# Thread: arithmetic problem

1. ## arithmetic problem

hello i tried solving the following problem using fermat little theoreme but had difficulties advancing , perhaps i'm not aware of some necessary theorems :

We write on a board all the natural numbers from 1 to 500 .We arbitrarily chose two , three, four or five numbers then we erase them and replace them by the remainder of the euclidian division of their sum by 13. In the following step , we do the same thing with a new list of natural numbers remaining on the board . we repeat this process many times.

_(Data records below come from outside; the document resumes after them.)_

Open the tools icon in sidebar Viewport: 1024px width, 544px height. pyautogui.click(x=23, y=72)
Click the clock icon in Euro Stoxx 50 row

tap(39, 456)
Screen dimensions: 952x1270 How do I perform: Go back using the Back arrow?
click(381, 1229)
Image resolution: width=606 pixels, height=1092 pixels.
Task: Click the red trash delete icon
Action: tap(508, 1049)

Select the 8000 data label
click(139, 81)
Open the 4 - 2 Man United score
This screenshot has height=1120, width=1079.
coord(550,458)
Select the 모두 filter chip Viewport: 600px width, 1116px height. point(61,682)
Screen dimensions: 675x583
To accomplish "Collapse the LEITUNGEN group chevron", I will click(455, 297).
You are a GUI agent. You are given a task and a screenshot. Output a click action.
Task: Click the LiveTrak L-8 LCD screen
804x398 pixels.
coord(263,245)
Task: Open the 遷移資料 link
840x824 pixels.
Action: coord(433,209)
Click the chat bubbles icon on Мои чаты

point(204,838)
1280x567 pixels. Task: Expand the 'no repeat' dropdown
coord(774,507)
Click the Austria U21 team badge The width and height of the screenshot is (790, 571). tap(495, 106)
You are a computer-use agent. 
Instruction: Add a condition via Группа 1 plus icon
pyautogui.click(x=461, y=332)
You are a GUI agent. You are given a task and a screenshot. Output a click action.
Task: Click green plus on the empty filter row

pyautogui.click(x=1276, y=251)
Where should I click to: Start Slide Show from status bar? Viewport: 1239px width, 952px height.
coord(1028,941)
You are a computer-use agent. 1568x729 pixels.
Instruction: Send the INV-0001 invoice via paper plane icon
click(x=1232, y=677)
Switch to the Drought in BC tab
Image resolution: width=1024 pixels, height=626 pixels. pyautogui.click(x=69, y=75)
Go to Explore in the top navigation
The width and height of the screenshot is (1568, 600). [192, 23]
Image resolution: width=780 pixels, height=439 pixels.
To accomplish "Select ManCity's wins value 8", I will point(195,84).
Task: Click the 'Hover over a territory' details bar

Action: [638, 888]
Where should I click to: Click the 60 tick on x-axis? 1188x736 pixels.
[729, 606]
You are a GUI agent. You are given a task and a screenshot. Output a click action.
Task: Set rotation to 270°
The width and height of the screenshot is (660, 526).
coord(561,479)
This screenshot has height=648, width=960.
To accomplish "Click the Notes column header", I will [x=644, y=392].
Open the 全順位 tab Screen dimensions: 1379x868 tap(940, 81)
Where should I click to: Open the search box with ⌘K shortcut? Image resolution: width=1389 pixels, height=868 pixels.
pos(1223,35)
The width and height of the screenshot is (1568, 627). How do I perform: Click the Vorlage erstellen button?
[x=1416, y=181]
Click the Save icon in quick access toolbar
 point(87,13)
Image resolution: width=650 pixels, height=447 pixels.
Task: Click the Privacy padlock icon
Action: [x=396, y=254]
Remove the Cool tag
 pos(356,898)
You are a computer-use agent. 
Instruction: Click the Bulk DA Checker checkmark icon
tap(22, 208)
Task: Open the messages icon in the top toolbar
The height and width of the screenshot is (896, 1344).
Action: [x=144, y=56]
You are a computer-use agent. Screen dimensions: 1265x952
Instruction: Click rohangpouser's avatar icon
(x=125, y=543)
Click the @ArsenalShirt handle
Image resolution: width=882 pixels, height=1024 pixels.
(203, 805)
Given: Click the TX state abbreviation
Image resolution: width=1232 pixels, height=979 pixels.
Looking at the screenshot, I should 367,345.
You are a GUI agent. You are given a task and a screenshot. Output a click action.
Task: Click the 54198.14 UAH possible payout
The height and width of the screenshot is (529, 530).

After a particular number of steps , only two numbers stay written on the board , one of them is 102. FIND THE OTHER NUMBER

i couldn't solve this problem so if anyone got some advice or help i would be very grateful.

10

3. ## Re: arithmetic problem

thank you for the answer but i didn't know how to find it sir

4. ## Re: arithmetic problem

13 is a prime and doesn't divide 102+a with a being the unknown so (102+a)^12≡1mod13 but didn't know what to do after

5. ## Re: arithmetic problem

yes i found 10 thank you sir

6. ## Re: arithmetic problem

i just didn't read the problem correctly so i didn't use the sum of all the numbers

7. ## Re: arithmetic problem

there was no need to use fermat; i saw that whenever you remove numbers and replace them by the remainder of their sum than the remainder of the sum of all the remaining numbers +the replacing remainder divided by 13 gives you 8 as a remainder .for example we remove 500 and 499 we get 11 and numbers from 1to 498 so the sum of numbers from 1 to 498 +11 divided by 13 gives you as a remainder 8 and in the final step we get 10 as the other number

8. ## Re: arithmetic problem

thank you for helping me reach the idea mr idea